== Work required ==
Rewrite the part of the listing that opens with the line containing "You are a computer-use" and runs through the end of the listing, replacing "icon" with "button" and keeping everything else the same. Omit the pictures from your answer.

[Extracted data entries]
***

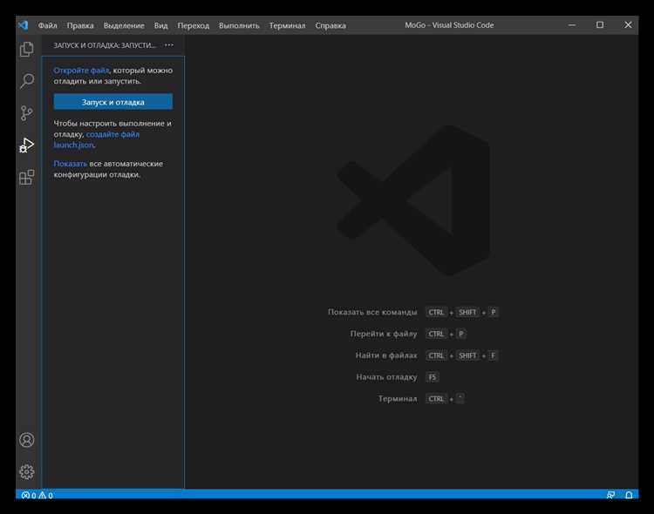Click the создайте файл launch.json link
The width and height of the screenshot is (654, 514).
pos(112,134)
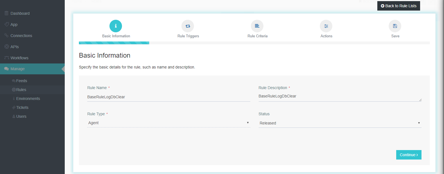Click the Rule Description text area
Viewport: 444px width, 174px height.
pyautogui.click(x=340, y=96)
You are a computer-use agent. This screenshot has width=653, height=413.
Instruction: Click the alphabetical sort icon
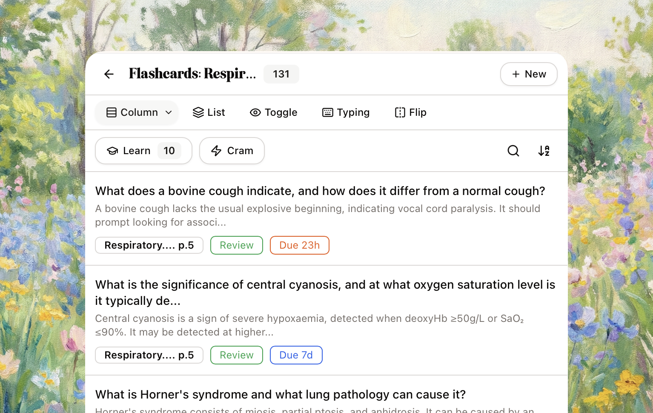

***

== Full solution ==
You are a computer-use agent. This screenshot has width=653, height=413.
Instruction: Click the alphabetical sort button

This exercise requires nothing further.